Smaller in scope to what was happening at Eighteenth Street Lounge was U Street Music Hall owner Will Eastman’s Bliss party, a recently ended monthly event that for 15 years did everything from playing a key role in breaking indie electro in the area in the early 2000s to spawning the careers of countless local DJs and well-regarded international producers. Eastman’s desire to throw a non top-40, retro or rap-focused party led him to creating Bliss, which he aptly describes as an event “without an attitude or velvet-rope, blending punk rock and house music.” The idea that Eastman would, alongside fellow area spinner Tittsworth have a hand in opening U Street Music Hall in 2010 feels apropos. Even further, the idea that  Eastman and Tittsworth’s U Hall would give fellow DC area DJ/producer Dave Nada’s reggaeton/house hybrid moombahton subgenre a home for 40-plus “Moombahton Massive” events seems fitting as well.

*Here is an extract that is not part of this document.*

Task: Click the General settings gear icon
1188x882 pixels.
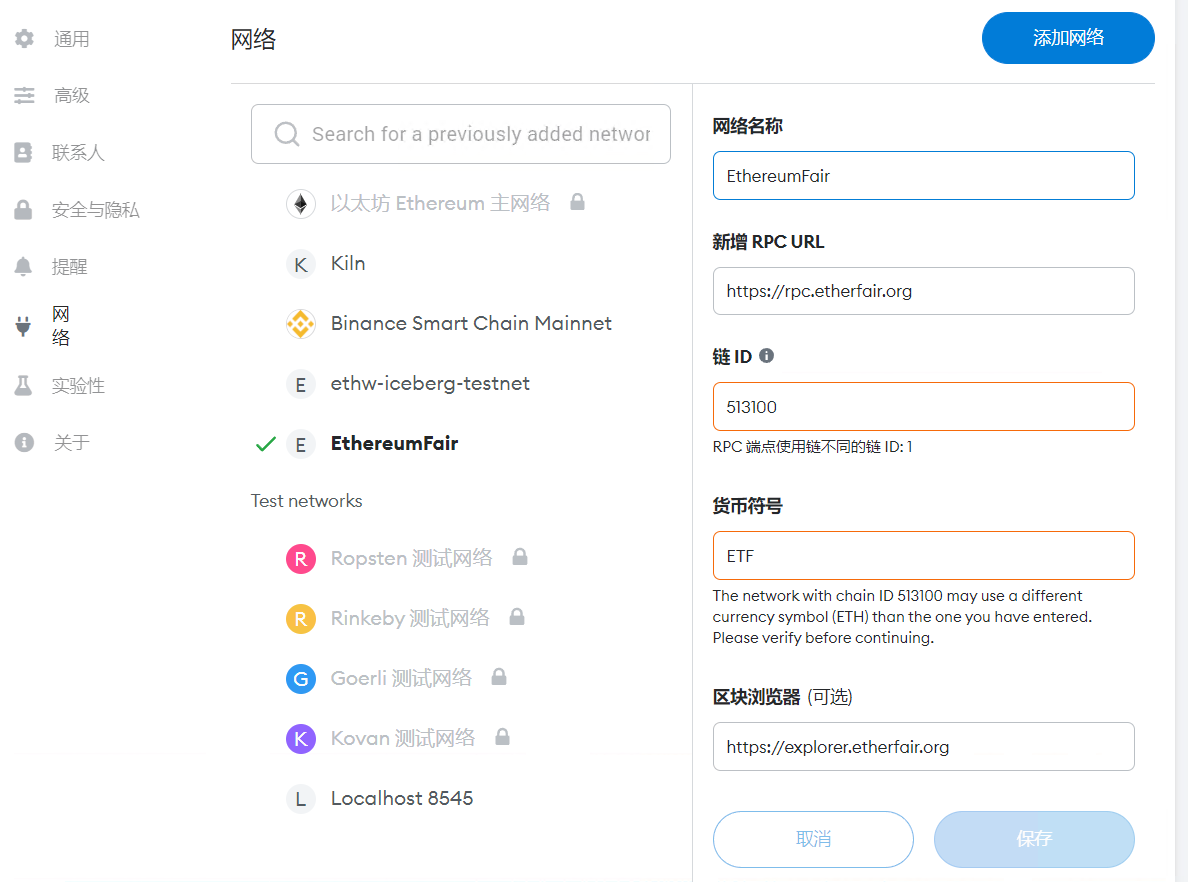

Another pillar of the scene is Antonis Karagounis, Pete Kalamoutsos and the team at Panorama Productions. A decade ago, Karagounis and Kalamoutsos were promoters pushing trance via their Glow events, introducing and bringing names like Tiesto, Kaskade and more to the DC area. Ten years later, Panorama has expanded into venue ownership, too. Northeast DC’s massive Echostage space and new K Street Northwest underground house and techno venue Soundcheck are theirs, and Glow still has a significant local and national presence.

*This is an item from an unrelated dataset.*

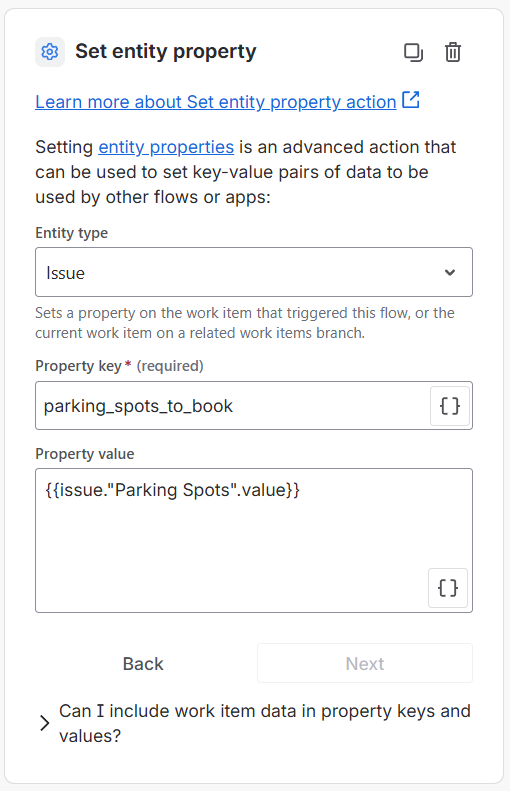Click the Back button
The width and height of the screenshot is (510, 791).
[x=143, y=663]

Regarding the importance of spaces like Echostage and Soundcheck, Karagounis states, “as a promoter, you can promote events, but if a venue is not quality, it makes things difficult. DC has had amazing nightclubs in the past, but showcasing the visual aspects and providing a truly quality experience at a show was difficult. These venues are the perfect storm of everything coming together. We have 100 percent potential. We can book artists to come here, but having great sound and a great experience are important.”

“On any given weekend night, there are dozens of DJs playing,” says Will Eastman about DC’s 14th Street corridor at-present. In that area alone, local spinners including Eau Claire, Brad Piff, Thee Clown Prince and Mathias play at venues like U Hall, Flash, Policy and more. As well, on the national and global level, venues like 9:30 Club, Echostage, Howard Theatre and more are booking pop-dance acts like Skrillex, Flosstradamus, Disclosure and others for multiple sold out shows, demonstrating the rise in the dance and DJ scene.  As we stare into an intriguing future in which dance music defines both mainstream and underground pop music tastes, Washington — moreso than the traditional music strongholds of Los Angeles and New York City — has its finger on the pulse of the best of what’s to come.